The procedure of Election in India:

1.) Introduction: To conduct the election in India ‘Representative of the People Act’ has been passed by the Parliament on 25 October 1951. This act was passed by the Indian Provincial Parliament before first general elections. Basically, the act provides the actual conduct of elections in India. Furthermore, the act deals with details like qualifications and disqualifications of the members of Parliament (LokSabha and RajyaSabha) and the State Legislatures (State Legislative Assembly and State Legislative Council). In this act, the mode of conduct of elections is highlighted in detail. Part V of the Representation of the people Act, 1951 is ‘Conduct of Elections’  which has eight Chapters from Sections 30 to 78 of the Act.

2.) Valid Nomination of Candidate: A nomination is an official suggestion of someone as a candidate in an election or for a job.A nomination is offering oneself as a candidate for any elective office and the person must be qualified and must not be disqualified under the Constitution or any other statute. He must fulfill the qualification for membership of Parliament and State Legislature under the provisions of the Constitution and the law. If the person is found suffering from any disqualification his candidature will be rejected while the scrutiny of nomination. According to the existing law and practice, there is a total period of ‘eight days’ for filling nomination from the date of notification calling the election and the last date of nominations, both dates inclusive and no nomination can be filed on any intervening public holiday, during this period of eight days.

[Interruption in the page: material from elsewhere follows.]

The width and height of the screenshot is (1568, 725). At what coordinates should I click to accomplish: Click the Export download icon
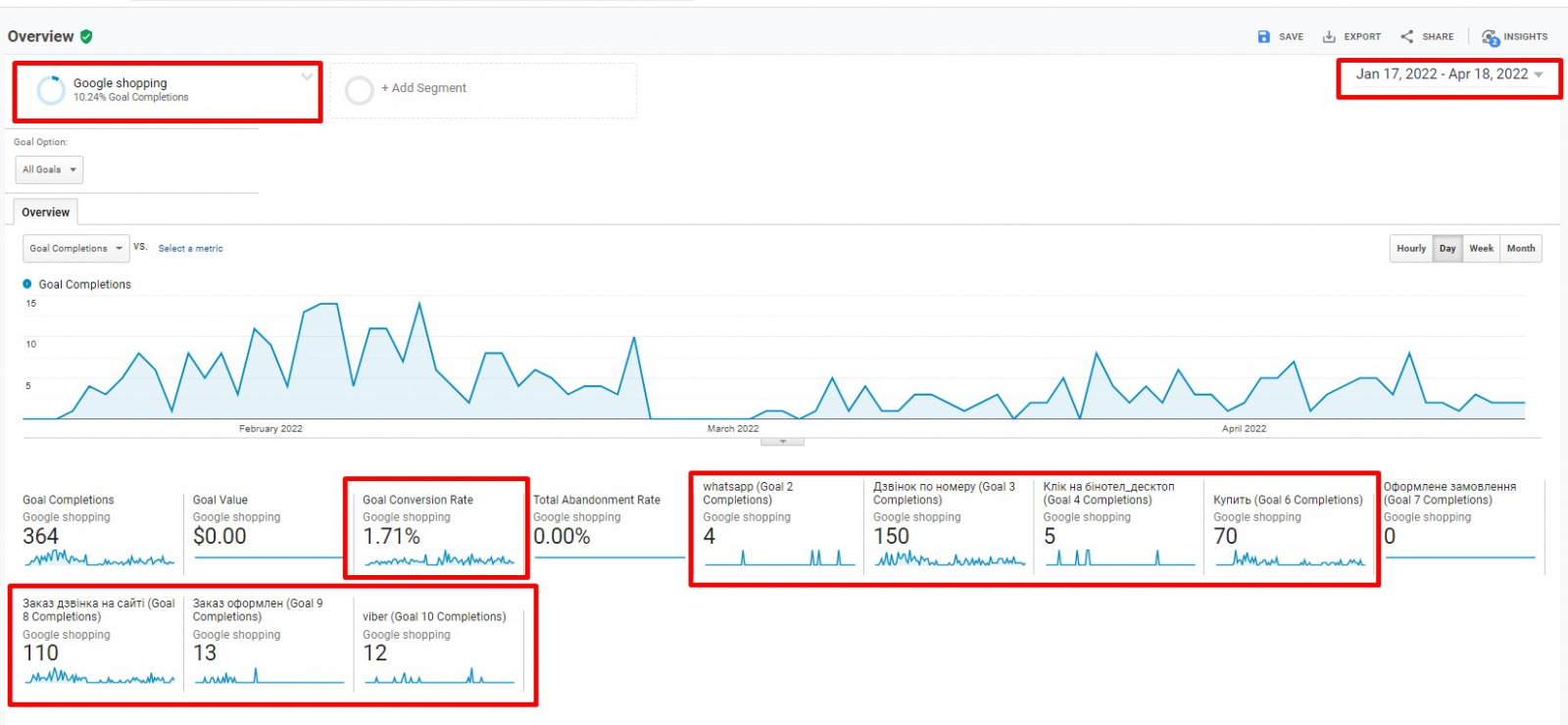[1329, 36]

3.) Forms of Nomination: The candidate, for election to any House of Parliament or of a State Legislature, has to file a form prescribed in 1961 rules. The relevant forms appended to the 1961 rules can be either in English or in any of the language used for official purposes of the State. In case of no availability of officially printed form, the handwritten, typewritten or primary printed copies of forms can be used and the election commission permits it.

‘The House of the People’ Form 2A is used for the nomination of election of the House of the People from any Parliamentary Constituency of India.

‘The Council of States’ Form 2C is applicable to the candidate to file nomination for an election to the Council of States.

‘State Legislative Assembly’ – Form 2B is applicable to the candidate to file nomination for State Legislative other than the states of Jammu and Kashmir and Sikkim.

4.) Candidate and Proposers: Every proposer to the nomination of a candidate must be an elector registered in the same constituency, whereas, it is not compulsory for candidate to be an elector from the same constituency. Even though the government servant is prohibited from contesting in the election to a Parliament or a State Legislature he can be proposer to the candidate. Initially in Section 33(1) of 1951 Act, previously there was only one proposer for the candidate to the nomination of a candidate for an election but it was later amended in August 1996 prescribing one proposer from the recognized political party and independent candidate through the amendment under section 33(1) of 1951 Act.

5.) Security Deposit: Previously every candidate had to pay duly nominated fee whichwas Rs. 500/- for House of People and Rs. 250/- for Council of States. After amendment it became as follows-

  • Rs. 25000/- for House of People
  • Rs. 10000/-for Council of States

But when the candidate belongs to Scheduled Caste or Scheduled Tribes for all elections, irrespective of General Constituency or Reserved Constituency, he has to make 50 per cent of the amount of security deposit. The mode of payment of security deposit by candidate can be in two forms, either in cash, or, the payment shall be made in government treasury. The cash payment is done to the Returning Officer at the time of delivery of his nomination paper. Another kind of payment,is made in RBI or in government treasury. A receipt is issued by the bank, or in this behalf must be enclosed with the nomination paper. The payment through chequeis not accepted.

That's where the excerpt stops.